What you will do -
Retype the entries word for word, leaving nothing out.

Data excerpts -

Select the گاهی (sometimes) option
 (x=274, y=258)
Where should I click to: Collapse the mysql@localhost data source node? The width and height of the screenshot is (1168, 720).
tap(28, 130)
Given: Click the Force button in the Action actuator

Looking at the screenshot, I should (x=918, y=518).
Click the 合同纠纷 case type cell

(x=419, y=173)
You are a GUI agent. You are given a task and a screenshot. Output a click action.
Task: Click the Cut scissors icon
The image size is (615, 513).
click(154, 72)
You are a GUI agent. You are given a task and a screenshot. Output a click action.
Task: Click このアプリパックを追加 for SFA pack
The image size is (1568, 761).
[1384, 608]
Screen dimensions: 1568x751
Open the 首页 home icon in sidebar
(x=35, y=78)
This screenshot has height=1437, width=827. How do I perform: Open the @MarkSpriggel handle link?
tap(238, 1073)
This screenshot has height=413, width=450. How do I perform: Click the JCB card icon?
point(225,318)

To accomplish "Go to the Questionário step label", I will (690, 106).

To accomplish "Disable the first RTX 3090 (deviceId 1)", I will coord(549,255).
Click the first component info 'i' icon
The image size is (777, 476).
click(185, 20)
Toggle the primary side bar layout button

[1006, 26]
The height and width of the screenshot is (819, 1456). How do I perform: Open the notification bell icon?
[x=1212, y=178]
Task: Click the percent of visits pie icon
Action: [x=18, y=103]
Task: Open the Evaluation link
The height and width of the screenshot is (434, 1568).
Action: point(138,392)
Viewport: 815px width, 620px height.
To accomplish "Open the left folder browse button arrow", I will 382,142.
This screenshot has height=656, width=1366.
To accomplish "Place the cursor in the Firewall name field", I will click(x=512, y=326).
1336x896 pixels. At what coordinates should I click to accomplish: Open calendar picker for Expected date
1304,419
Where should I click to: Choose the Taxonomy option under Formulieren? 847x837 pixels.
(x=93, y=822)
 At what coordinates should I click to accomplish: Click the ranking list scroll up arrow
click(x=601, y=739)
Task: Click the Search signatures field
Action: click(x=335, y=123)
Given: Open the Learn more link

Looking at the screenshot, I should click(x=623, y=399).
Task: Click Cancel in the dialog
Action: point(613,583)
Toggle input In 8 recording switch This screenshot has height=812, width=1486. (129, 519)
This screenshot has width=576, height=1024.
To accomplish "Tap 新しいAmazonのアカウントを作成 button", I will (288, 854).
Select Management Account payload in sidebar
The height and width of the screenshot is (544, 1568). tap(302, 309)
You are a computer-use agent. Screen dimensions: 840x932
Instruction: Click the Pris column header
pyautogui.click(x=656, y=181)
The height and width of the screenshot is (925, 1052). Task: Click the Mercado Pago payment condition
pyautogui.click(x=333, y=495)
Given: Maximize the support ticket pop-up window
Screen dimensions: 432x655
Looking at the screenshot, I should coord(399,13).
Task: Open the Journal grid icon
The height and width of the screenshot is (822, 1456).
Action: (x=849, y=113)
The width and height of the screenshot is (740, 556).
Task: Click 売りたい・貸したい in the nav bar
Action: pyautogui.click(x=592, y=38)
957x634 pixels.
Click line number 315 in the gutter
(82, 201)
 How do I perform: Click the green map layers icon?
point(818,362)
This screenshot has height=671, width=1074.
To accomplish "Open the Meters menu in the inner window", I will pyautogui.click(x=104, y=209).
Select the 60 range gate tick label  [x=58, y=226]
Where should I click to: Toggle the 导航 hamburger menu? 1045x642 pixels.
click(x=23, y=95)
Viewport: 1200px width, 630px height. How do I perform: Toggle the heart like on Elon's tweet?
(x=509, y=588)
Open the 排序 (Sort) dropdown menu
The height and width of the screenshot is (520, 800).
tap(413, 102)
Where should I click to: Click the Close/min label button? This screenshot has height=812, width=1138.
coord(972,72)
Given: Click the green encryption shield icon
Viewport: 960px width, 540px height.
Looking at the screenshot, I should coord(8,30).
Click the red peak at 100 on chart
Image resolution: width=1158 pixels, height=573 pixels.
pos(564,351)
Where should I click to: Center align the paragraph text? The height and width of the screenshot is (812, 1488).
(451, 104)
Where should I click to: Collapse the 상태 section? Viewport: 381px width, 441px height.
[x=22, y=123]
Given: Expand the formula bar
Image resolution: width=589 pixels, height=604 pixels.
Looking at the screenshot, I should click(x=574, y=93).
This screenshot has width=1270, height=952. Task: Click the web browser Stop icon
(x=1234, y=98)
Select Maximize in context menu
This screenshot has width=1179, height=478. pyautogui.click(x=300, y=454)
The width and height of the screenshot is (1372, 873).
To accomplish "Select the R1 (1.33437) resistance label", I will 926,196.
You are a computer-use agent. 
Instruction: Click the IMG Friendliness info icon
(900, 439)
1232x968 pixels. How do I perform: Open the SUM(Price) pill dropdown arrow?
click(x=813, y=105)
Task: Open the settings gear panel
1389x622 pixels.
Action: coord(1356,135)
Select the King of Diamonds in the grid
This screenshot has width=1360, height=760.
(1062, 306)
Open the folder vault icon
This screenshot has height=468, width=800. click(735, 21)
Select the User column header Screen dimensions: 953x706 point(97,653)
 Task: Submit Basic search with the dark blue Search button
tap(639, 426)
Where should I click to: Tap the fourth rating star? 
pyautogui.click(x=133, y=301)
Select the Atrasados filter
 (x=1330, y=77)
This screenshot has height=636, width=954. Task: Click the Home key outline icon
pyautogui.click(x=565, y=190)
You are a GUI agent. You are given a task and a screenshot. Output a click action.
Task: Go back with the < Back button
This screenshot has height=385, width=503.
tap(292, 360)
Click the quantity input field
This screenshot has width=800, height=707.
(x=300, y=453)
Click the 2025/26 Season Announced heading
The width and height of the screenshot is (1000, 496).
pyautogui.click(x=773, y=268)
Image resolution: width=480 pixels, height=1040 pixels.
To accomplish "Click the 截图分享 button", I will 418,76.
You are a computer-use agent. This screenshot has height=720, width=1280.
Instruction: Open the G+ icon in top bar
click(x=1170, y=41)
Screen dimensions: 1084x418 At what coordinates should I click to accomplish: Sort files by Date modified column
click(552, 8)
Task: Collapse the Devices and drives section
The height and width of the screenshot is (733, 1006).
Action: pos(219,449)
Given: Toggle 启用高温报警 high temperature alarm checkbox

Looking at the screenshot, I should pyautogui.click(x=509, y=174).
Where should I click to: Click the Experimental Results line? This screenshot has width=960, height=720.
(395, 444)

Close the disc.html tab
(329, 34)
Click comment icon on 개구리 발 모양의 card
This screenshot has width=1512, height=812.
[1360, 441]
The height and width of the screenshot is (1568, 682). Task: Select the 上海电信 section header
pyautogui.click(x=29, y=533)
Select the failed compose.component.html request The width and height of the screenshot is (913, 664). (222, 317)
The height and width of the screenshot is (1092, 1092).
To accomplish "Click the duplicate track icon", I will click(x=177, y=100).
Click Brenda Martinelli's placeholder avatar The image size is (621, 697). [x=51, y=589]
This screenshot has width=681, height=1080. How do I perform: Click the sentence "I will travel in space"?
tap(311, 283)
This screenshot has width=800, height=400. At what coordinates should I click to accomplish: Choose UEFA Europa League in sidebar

Reply to the exercise -
Select the گاهی (sometimes) option
 (x=274, y=258)
Where should I click to: Collapse the mysql@localhost data source node? The width and height of the screenshot is (1168, 720).
tap(28, 130)
Given: Click the Force button in the Action actuator

Looking at the screenshot, I should (x=918, y=518).
Click the 合同纠纷 case type cell

(x=419, y=173)
You are a GUI agent. You are given a task and a screenshot. Output a click action.
Task: Click the Cut scissors icon
The image size is (615, 513).
click(154, 72)
You are a GUI agent. You are given a task and a screenshot. Output a click action.
Task: Click このアプリパックを追加 for SFA pack
The image size is (1568, 761).
[1384, 608]
Screen dimensions: 1568x751
Open the 首页 home icon in sidebar
(x=35, y=78)
This screenshot has height=1437, width=827. How do I perform: Open the @MarkSpriggel handle link?
tap(238, 1073)
This screenshot has height=413, width=450. How do I perform: Click the JCB card icon?
point(225,318)

To accomplish "Go to the Questionário step label", I will (690, 106).

To accomplish "Disable the first RTX 3090 (deviceId 1)", I will coord(549,255).
Click the first component info 'i' icon
The image size is (777, 476).
click(185, 20)
Toggle the primary side bar layout button

[1006, 26]
The height and width of the screenshot is (819, 1456). How do I perform: Open the notification bell icon?
[x=1212, y=178]
Task: Click the percent of visits pie icon
Action: [x=18, y=103]
Task: Open the Evaluation link
The height and width of the screenshot is (434, 1568).
Action: point(138,392)
Viewport: 815px width, 620px height.
To accomplish "Open the left folder browse button arrow", I will 382,142.
This screenshot has height=656, width=1366.
To accomplish "Place the cursor in the Firewall name field", I will click(x=512, y=326).
1336x896 pixels. At what coordinates should I click to accomplish: Open calendar picker for Expected date
1304,419
Where should I click to: Choose the Taxonomy option under Formulieren? 847x837 pixels.
(x=93, y=822)
 At what coordinates should I click to accomplish: Click the ranking list scroll up arrow
click(x=601, y=739)
Task: Click the Search signatures field
Action: click(x=335, y=123)
Given: Open the Learn more link

Looking at the screenshot, I should click(x=623, y=399).
Task: Click Cancel in the dialog
Action: point(613,583)
Toggle input In 8 recording switch This screenshot has height=812, width=1486. (129, 519)
This screenshot has width=576, height=1024.
To accomplish "Tap 新しいAmazonのアカウントを作成 button", I will (288, 854).
Select Management Account payload in sidebar
The height and width of the screenshot is (544, 1568). tap(302, 309)
You are a computer-use agent. Screen dimensions: 840x932
Instruction: Click the Pris column header
pyautogui.click(x=656, y=181)
The height and width of the screenshot is (925, 1052). Task: Click the Mercado Pago payment condition
pyautogui.click(x=333, y=495)
Given: Maximize the support ticket pop-up window
Screen dimensions: 432x655
Looking at the screenshot, I should coord(399,13).
Task: Open the Journal grid icon
The height and width of the screenshot is (822, 1456).
Action: (x=849, y=113)
The width and height of the screenshot is (740, 556).
Task: Click 売りたい・貸したい in the nav bar
Action: pyautogui.click(x=592, y=38)
957x634 pixels.
Click line number 315 in the gutter
(82, 201)
 How do I perform: Click the green map layers icon?
point(818,362)
This screenshot has height=671, width=1074.
To accomplish "Open the Meters menu in the inner window", I will pyautogui.click(x=104, y=209).
Select the 60 range gate tick label  [x=58, y=226]
Where should I click to: Toggle the 导航 hamburger menu? 1045x642 pixels.
click(x=23, y=95)
Viewport: 1200px width, 630px height. How do I perform: Toggle the heart like on Elon's tweet?
(x=509, y=588)
Open the 排序 (Sort) dropdown menu
The height and width of the screenshot is (520, 800).
tap(413, 102)
Where should I click to: Click the Close/min label button? This screenshot has height=812, width=1138.
coord(972,72)
Given: Click the green encryption shield icon
Viewport: 960px width, 540px height.
Looking at the screenshot, I should coord(8,30).
Click the red peak at 100 on chart
Image resolution: width=1158 pixels, height=573 pixels.
pos(564,351)
Where should I click to: Center align the paragraph text? The height and width of the screenshot is (812, 1488).
(451, 104)
Where should I click to: Collapse the 상태 section? Viewport: 381px width, 441px height.
[x=22, y=123]
Given: Expand the formula bar
Image resolution: width=589 pixels, height=604 pixels.
Looking at the screenshot, I should click(x=574, y=93).
This screenshot has width=1270, height=952. Task: Click the web browser Stop icon
(x=1234, y=98)
Select Maximize in context menu
This screenshot has width=1179, height=478. pyautogui.click(x=300, y=454)
The width and height of the screenshot is (1372, 873).
To accomplish "Select the R1 (1.33437) resistance label", I will 926,196.
You are a computer-use agent. 
Instruction: Click the IMG Friendliness info icon
(900, 439)
1232x968 pixels. How do I perform: Open the SUM(Price) pill dropdown arrow?
click(x=813, y=105)
Task: Open the settings gear panel
1389x622 pixels.
Action: coord(1356,135)
Select the King of Diamonds in the grid
This screenshot has width=1360, height=760.
(1062, 306)
Open the folder vault icon
This screenshot has height=468, width=800. click(735, 21)
Select the User column header Screen dimensions: 953x706 point(97,653)
 Task: Submit Basic search with the dark blue Search button
tap(639, 426)
Where should I click to: Tap the fourth rating star? 
pyautogui.click(x=133, y=301)
Select the Atrasados filter
 (x=1330, y=77)
This screenshot has height=636, width=954. Task: Click the Home key outline icon
pyautogui.click(x=565, y=190)
You are a GUI agent. You are given a task and a screenshot. Output a click action.
Task: Go back with the < Back button
This screenshot has height=385, width=503.
tap(292, 360)
Click the quantity input field
This screenshot has width=800, height=707.
(x=300, y=453)
Click the 2025/26 Season Announced heading
The width and height of the screenshot is (1000, 496).
pyautogui.click(x=773, y=268)
Image resolution: width=480 pixels, height=1040 pixels.
To accomplish "Click the 截图分享 button", I will 418,76.
You are a computer-use agent. This screenshot has height=720, width=1280.
Instruction: Open the G+ icon in top bar
click(x=1170, y=41)
Screen dimensions: 1084x418 At what coordinates should I click to accomplish: Sort files by Date modified column
click(552, 8)
Task: Collapse the Devices and drives section
The height and width of the screenshot is (733, 1006).
Action: pos(219,449)
Given: Toggle 启用高温报警 high temperature alarm checkbox

Looking at the screenshot, I should pyautogui.click(x=509, y=174).
Where should I click to: Click the Experimental Results line? This screenshot has width=960, height=720.
(395, 444)

Close the disc.html tab
(329, 34)
Click comment icon on 개구리 발 모양의 card
This screenshot has width=1512, height=812.
[1360, 441]
The height and width of the screenshot is (1568, 682). Task: Select the 上海电信 section header
pyautogui.click(x=29, y=533)
Select the failed compose.component.html request The width and height of the screenshot is (913, 664). (222, 317)
The height and width of the screenshot is (1092, 1092).
To accomplish "Click the duplicate track icon", I will click(x=177, y=100).
Click Brenda Martinelli's placeholder avatar The image size is (621, 697). [x=51, y=589]
This screenshot has width=681, height=1080. How do I perform: Click the sentence "I will travel in space"?
tap(311, 283)
This screenshot has width=800, height=400. At what coordinates should I click to accomplish: Choose UEFA Europa League in sidebar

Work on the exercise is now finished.